Thai and Asean businesses must not lose sight of Africa

10 February 2015

VIVEK DHAWAN SPECIAL TO THE NATION

THE WEBSITE – http://thaiafrica.mfa.go.th http://thaiafrica.mfa.go.th – is still up, replete with pictures of Tanzanian President Jakaya Kikwete together with Thai government dignitaries. But the last update of the site in December, 2013, strongly suggests that the Thailand-Africa Initiative – intended to “enhance partnership on economic cooperation, development cooperation, and forging a common voice in world affairs” – is moribund, if not actually dead in the water.

Government initiatives come and go, but in this instance it would be a shame to throw the baby out with the bath water.

As full implementation of the Asean Economic Community (AEC) dawns this year, our regional governments will be working to integrate Southeast Asia fully into the global economy and enable Thai and other Asean investors to take on the challenges and utilise opportunities emerging in the rest of the world.

As chief executive of Mega Lifesciences, one of the few Thai companies invested in Africa for more than 10 years, I can confirm that Africa is short of neither challenges nor opportunities for Thai and Asean investors.

Certain sub-Saharan economies, among them the so-called KINGs – Kenya, Ivory Coast, Nigeria and Ghana – are seeing growth as high as 37 per cent in some sectors. With feeble growth in the mature economies of the world, and worldwide retrenchment in financial markets, Africa is seeing a completely different trajectory, one characterised by enormous, even explosive growth: six of the top 10 fastest-growing economies in the world are in Africa.

The ingredients are in place for serious growth.

As pointed out in Jonathan Berman’s seminal Harvard Business Review piece “Seven reasons why Africa’s time is now”, mobile usage is expanding at breakneck speeds, an average of 20 per cent of African government budgets goes into education, and the continent has the largest reserve of uncultivated land in the world.

With its comparatively young population, Africa will also soon see the world’s largest workforce.

Thai investors would be wise to take notice.

With our increasingly international perspective – one only has to think of Thai Union Frozen Products’ remarkable overseas expansion – Thai businesses and investors are showing an unprecedented level of initiative, daring, and drive in penetrating new markets.

The AEC is just the beginning, and Africa is unquestionably the future.

But obstacles to Thai investment in Africa remain, chief among them a lack of knowledge of the risks and opportunities offered by this vast market.

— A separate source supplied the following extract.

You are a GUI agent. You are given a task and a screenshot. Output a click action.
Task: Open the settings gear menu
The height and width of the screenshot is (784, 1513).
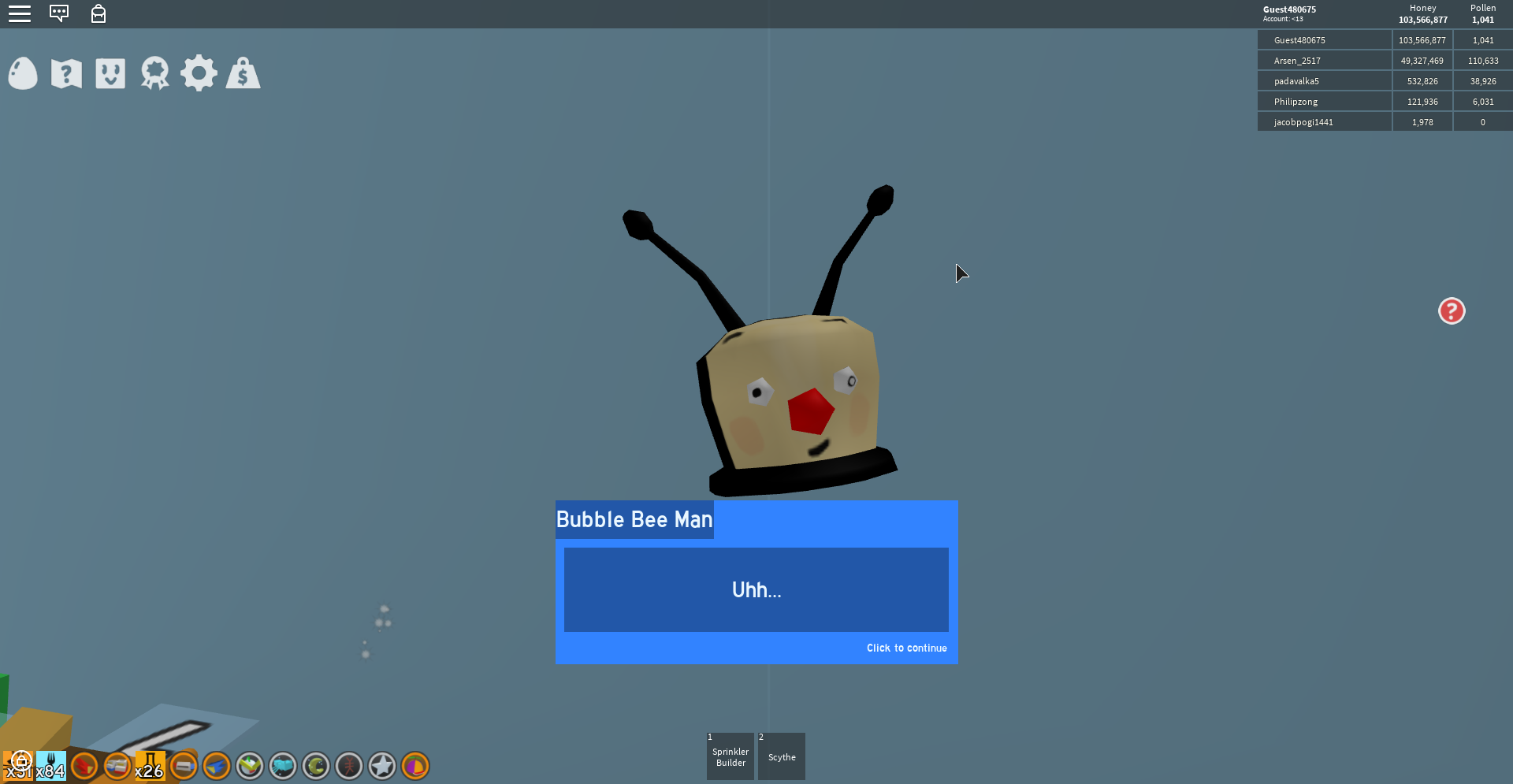point(199,74)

As pointed out Raymond Brown, minister of the Nigerian Embassy in Bangkok, more work must be done to bridge the information gap between our two parts of the world.

With only five Thai embassies in Africa covering 54 countries, further efforts are also needed to create an enabling environment for Thai-African investment relations, among them a more defined legal framework with protections for potential investors, further trade agreements, and more trade missions.

Despite the potential rewards of doing business in Africa, risks of course remain.

It is absolutely vital for prospective investors in Africa to take the long view.

As the only publicly listed Thai pharmaceutical company offering exposure to sub-Saharan markets, Mega’s strategy since beginning operations in Kenya in the late 1990s has been to start small and build slowly.

We cultivate local talent, tailor our offerings to local markets, and gradually scale up, with operations now in Ghana, Kenya, Nigeria, Rwanda, Tanzania and Uganda, and further expansions planned in Ethiopia and Sudan.

At the same time, and as Berman has emphasised, the time is now for investment in Africa. Massive infrastructural improvements, new-found political stability, and a young population have set the stage for growth as we speak – indeed, for many African markets it may already be too late, as early birds, particularly of the Chinese variety, are eagerly seizing the worm.

Let Thailand and Asean not be far behind.

Vivek Dhawan is CEO and chief coach, Mega Lifesciences Ltd.